• **Trecho apresentado**:
Joana (Dira Paes) é escrivã em um cartório dum Brasil futurista popularmente cristão, embora ainda seja laico. Como boa evangélica, seu grande orgulho é tentar fazer com que casais que querem se divorciar repensem suas relações e, através da religião, voltem a ficar juntos. Junto a Danilo (Julio Machado), evangélico e infértil, o milagre que Joana busca é o de conseguir engravidar.

O primeiro ponto a se destacar no novo longa do pernambucano Gabriel Mascaro, é a frustração de expectativas que este pode vir a ser — e como isso pode ser bom. Em um Brasil de 2019, em pleno governo Bolsonaro, presidente assumidamente cristão, com um eleitorado evangélico fortíssimo, é interessante como o filme se propõe a olhar para essa realidade sem julgamentos aparentes. Em um filme onde se pode previamente esperar a paródia, a sátira, o riso preconceituoso, Mascaro lança um olhar afetuoso para com suas personagens, que demonstra um profundo estudo da cultura evangélica pentecostal brasileira sem nunca soar altivo, superficialista.

Talvez, aliás, este seja o maior gesto político de Divino Amor, olhar para o que seria um dos inimigos da esquerda do Brasil atual — a comunidade evangélica generalizada — , com um olhar de afeto. Se a burocracia, como diz o filme, não existe humanizada, a fé pode existir sim, e o olhar humanista que se lança nos personagens demonstra que Divino Amor é um filme sobre fé, antes de ser um filme sobre “um país dominado por evangélicos”.

O que Mascaro faz não é uma distopia, um futuro em que se deu tudo errado. Isso fica por conta da leitura do espectador, porque a proposta do filme me parece ser um “eles não falam tanto de um país com Deus acima de todos? toma aí o que seria um país evangélico”, sendo o filme uma provocação que se posiciona pela maneira respeitosa com que se coloca. Dá pra imaginar que, tirando as fartas cenas de sexo, seria um filme até que apreciado por evangélicos dos mais conservadores. E isso não é demérito. Em um tempo onde se exige combate e respostas nos filmes, Divino Amor a cada cena faz novas perguntas, sem rir de seus personagens até nos momentos mais ridículos, propondo uma ponte incomum para o cinema brasileiro atual, que é a da tentativa de compreender o lugar do outro através de seus sentimentos.

• **Material de consulta**:
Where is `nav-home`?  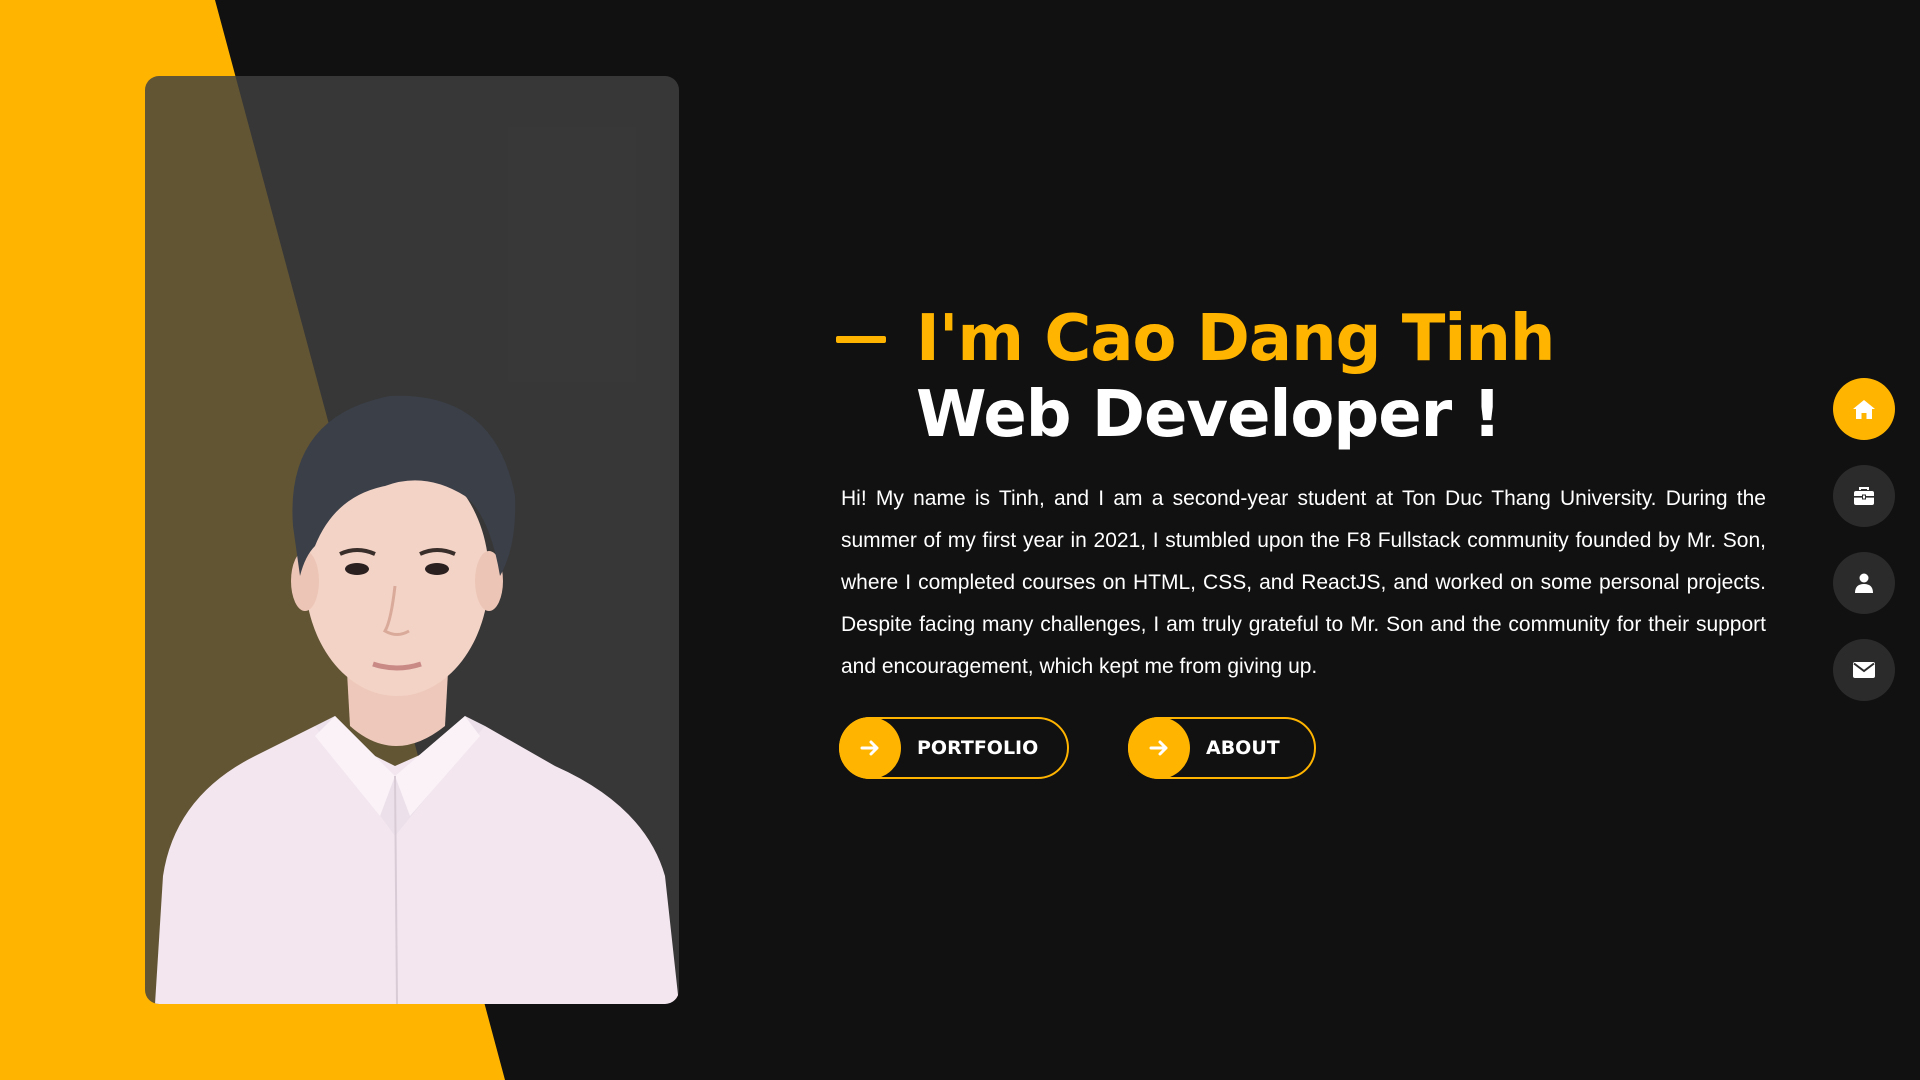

• **O que fazer**:
1. Indique se cada afirmação abaixo está de acordo com a resenha de Divino Amor, respondendo sim ou não e citando as palavras do texto que decidem a questão: (a) Danilo é evangélico e infértil; (b) o autor considera que Mascaro fez uma distopia; (c) no Brasil do filme, o Estado deixou de ser laico.
2. Prossiga a resenha de Divino Amor a partir da última frase do trecho.
O material acima não precisa ser usado.

• **Lista de respostas**:
1.
(a) Sim: "Junto a Danilo (Julio Machado), evangélico e infértil"
(b) Não: "O que Mascaro faz não é uma distopia, um futuro em que se deu tudo errado."
(c) Não: "embora ainda seja laico"

2.
Com uma construção de mundo e mitologia bastante rica, e uma direção de arte e figurino que compõem muito bem o que seria essa realidade que une o high-tech brega do neon com toda a estética pentecostal das roupas sociais, das cortinas de cetim, dos vasos com plantas de plástico e do painel com cachoeira pintada, fica evidente que poucas vezes se viu esse Brasil na tela, e muito menos sem que fosse motivo de chacota. É importante salientar, aliás, como se vê Brasil nos rostos de coadjuvantes e figurantes, e como em posições de destaque encontramos corpos não tão bem representados em tela antes, como corpos gordos, negros, deficientes físicos, etc. É um futuro evangélico que deu certo em algum nível, afinal, porque até a economia parece ir bem. A própria maneira como o elemento cidade é incorporado, através de efeitos visuais bastante precisos e discretos, revela a atenção aos detalhes dessa construção de Brasil.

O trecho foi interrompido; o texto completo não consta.